#### [SUPPLIED MATERIAL]
◇ ◇ ◇

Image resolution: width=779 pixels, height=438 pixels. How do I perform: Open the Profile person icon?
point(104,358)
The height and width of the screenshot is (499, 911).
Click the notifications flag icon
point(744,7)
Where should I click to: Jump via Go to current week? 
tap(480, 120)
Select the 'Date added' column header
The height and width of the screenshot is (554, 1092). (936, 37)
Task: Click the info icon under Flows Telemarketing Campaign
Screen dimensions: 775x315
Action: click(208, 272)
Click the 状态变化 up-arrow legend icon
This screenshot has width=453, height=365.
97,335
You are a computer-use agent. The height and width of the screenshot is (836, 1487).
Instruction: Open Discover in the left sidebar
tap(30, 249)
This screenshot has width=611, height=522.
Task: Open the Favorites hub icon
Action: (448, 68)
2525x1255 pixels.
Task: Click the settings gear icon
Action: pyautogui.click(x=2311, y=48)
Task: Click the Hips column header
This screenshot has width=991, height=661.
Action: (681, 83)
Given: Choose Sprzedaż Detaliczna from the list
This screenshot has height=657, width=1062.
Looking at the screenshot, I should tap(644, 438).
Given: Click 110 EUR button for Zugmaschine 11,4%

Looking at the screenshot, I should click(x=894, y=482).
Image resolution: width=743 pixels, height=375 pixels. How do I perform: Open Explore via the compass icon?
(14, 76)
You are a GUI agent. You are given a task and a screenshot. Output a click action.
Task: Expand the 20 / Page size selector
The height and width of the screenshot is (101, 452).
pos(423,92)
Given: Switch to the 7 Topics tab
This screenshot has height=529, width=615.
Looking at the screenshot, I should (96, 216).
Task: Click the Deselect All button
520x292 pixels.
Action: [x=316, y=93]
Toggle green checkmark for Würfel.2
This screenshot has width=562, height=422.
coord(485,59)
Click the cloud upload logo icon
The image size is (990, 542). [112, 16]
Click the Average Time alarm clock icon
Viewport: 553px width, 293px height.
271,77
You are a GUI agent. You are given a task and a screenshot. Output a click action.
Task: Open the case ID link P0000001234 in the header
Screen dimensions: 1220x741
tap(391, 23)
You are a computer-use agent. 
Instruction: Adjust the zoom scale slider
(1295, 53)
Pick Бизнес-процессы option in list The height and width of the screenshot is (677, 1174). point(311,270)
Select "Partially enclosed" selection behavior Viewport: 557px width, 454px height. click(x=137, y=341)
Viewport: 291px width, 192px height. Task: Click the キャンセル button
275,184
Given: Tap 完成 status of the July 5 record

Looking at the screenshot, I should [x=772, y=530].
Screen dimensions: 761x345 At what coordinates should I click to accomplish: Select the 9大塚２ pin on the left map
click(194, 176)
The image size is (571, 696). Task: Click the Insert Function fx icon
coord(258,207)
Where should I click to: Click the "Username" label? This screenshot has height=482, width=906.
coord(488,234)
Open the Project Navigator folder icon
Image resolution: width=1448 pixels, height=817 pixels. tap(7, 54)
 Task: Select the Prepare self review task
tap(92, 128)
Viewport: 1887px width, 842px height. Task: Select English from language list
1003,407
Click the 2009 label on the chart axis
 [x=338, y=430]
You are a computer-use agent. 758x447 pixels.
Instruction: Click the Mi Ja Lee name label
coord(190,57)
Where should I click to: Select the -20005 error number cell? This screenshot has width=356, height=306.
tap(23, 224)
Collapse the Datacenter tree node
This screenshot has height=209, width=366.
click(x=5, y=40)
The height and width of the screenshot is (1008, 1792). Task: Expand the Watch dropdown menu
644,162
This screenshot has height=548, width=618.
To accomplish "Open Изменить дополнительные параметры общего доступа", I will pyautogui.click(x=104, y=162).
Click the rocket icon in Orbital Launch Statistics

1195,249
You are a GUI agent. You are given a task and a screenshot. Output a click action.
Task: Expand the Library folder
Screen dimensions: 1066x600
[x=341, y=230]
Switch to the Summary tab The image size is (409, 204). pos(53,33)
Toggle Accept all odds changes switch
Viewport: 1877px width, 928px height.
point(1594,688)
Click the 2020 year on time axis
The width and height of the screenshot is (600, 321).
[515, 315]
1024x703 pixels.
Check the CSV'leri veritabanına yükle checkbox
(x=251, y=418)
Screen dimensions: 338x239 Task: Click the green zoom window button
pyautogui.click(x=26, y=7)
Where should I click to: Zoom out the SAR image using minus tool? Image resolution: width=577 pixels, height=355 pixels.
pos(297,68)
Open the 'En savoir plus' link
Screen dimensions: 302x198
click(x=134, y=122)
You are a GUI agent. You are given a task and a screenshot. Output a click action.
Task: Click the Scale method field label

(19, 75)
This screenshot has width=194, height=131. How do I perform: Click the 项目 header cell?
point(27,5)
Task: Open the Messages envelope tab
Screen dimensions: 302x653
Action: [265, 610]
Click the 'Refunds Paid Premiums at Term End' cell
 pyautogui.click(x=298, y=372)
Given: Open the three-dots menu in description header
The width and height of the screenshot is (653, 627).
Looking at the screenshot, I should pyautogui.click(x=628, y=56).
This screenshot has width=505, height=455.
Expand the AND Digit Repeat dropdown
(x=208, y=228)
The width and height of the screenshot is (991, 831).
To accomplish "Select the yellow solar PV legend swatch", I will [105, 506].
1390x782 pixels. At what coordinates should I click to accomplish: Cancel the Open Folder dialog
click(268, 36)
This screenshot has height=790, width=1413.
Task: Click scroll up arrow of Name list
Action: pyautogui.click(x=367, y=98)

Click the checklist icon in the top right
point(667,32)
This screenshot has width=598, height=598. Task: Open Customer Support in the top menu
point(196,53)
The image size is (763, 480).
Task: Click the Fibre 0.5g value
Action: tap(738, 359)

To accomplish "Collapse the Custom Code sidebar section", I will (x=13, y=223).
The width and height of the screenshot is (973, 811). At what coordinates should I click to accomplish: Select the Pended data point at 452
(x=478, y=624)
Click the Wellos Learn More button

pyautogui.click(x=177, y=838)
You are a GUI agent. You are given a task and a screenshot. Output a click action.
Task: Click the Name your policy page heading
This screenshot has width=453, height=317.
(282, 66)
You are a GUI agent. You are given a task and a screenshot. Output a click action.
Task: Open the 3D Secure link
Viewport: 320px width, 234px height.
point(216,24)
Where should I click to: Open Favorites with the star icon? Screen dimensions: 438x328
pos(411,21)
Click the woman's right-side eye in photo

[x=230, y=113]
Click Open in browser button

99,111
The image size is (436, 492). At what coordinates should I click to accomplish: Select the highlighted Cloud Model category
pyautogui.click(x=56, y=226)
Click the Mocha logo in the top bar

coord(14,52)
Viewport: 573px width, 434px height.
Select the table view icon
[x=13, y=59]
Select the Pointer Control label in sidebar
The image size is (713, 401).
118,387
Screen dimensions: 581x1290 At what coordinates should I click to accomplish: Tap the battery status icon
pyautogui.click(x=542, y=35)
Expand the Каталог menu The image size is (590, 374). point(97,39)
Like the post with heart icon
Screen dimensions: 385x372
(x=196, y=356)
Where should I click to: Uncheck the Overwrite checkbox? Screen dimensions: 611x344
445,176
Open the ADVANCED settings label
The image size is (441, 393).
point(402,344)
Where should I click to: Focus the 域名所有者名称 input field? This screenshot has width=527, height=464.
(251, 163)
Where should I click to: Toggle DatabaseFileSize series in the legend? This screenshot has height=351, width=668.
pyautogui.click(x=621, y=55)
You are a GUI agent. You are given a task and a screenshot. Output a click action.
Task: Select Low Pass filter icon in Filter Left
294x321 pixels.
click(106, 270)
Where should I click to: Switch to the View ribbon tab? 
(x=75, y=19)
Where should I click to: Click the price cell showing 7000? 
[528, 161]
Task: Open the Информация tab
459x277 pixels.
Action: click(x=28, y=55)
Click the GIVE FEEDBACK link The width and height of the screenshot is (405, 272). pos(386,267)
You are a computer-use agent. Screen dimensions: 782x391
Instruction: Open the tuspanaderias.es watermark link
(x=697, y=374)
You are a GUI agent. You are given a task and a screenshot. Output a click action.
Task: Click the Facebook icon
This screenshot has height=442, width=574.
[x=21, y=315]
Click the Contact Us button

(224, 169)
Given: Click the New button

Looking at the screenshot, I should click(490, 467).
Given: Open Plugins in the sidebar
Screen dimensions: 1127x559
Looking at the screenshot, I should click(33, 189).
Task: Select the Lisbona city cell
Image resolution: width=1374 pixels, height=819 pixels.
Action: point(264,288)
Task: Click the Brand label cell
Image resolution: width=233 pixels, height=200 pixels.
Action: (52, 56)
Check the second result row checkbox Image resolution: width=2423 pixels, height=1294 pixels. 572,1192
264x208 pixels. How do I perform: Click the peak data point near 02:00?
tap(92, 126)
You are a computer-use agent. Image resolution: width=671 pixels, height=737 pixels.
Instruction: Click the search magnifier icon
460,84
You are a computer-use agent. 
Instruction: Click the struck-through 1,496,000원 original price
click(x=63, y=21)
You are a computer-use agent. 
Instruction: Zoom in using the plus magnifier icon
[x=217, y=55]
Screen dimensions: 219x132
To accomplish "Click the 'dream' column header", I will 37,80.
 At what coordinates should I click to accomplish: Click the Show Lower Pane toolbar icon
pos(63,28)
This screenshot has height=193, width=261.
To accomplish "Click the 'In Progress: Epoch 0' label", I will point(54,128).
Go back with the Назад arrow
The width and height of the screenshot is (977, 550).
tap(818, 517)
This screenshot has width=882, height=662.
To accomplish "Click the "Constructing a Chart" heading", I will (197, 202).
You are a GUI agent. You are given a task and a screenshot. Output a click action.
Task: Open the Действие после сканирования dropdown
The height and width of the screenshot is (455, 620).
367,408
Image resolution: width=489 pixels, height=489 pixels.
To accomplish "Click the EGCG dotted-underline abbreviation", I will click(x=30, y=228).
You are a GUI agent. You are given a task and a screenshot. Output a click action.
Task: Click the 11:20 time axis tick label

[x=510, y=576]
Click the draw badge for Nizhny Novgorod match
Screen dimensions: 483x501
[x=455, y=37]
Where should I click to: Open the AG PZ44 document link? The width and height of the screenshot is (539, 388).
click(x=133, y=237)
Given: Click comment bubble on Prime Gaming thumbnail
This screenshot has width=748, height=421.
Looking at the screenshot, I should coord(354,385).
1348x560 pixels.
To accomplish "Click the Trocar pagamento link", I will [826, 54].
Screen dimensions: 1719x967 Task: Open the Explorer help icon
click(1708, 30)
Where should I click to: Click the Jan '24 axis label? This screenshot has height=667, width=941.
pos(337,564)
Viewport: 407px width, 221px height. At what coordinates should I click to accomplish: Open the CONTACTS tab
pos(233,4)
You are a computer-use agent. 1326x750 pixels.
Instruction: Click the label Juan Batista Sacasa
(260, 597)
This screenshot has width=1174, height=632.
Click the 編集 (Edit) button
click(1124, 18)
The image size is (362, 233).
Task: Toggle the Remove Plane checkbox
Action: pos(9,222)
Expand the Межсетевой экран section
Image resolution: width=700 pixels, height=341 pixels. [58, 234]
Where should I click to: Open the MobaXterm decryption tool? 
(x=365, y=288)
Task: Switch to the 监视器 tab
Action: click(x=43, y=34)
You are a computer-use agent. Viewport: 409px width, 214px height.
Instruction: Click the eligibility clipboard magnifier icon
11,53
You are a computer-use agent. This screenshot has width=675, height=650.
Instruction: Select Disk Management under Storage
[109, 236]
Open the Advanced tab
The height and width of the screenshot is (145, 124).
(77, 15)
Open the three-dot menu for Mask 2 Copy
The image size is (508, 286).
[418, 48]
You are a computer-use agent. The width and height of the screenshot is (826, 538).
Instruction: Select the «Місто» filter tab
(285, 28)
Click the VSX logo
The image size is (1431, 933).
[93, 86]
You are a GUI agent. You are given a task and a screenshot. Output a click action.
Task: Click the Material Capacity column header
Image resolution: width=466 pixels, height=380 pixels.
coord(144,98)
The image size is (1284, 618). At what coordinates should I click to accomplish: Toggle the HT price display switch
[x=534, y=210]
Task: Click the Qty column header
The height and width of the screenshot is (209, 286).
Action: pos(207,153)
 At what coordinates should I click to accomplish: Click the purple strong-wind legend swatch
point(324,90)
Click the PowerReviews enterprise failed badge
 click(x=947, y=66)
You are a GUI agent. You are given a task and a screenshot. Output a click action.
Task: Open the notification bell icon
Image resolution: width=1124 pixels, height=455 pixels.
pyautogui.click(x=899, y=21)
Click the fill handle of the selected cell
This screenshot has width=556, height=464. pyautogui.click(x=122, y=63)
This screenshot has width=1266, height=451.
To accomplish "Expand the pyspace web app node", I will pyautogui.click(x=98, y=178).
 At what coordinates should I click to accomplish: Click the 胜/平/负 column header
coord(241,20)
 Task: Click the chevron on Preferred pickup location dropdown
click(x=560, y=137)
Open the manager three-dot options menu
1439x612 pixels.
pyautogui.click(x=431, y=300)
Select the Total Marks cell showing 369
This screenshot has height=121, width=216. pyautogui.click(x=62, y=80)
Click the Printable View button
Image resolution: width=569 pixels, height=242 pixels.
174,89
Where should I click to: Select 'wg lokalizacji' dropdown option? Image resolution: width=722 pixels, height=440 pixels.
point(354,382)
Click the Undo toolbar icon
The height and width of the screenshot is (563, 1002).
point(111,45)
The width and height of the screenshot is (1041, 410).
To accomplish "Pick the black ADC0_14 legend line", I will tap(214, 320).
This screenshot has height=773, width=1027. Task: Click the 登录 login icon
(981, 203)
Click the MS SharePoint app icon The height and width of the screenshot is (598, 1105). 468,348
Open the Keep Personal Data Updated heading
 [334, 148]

◇ ◇ ◇

#### [PROBLEM TO WORK ON]
Arrange the part of the listing that opens with the line containing "This screenshot has height=193, width=261." and closes with the line containing "will (197, 202)." as a JSON list of strings, one string per line, leaving out any blank lines.

#### [COMPLETE ANSWER]
[
  "This screenshot has height=193, width=261.",
  "To accomplish \"Click the 'In Progress: Epoch 0' label\", I will point(54,128).",
  "Go back with the Назад arrow",
  "The width and height of the screenshot is (977, 550).",
  "tap(818, 517)",
  "This screenshot has width=882, height=662.",
  "To accomplish \"Click the \"Constructing a Chart\" heading\", I will (197, 202)."
]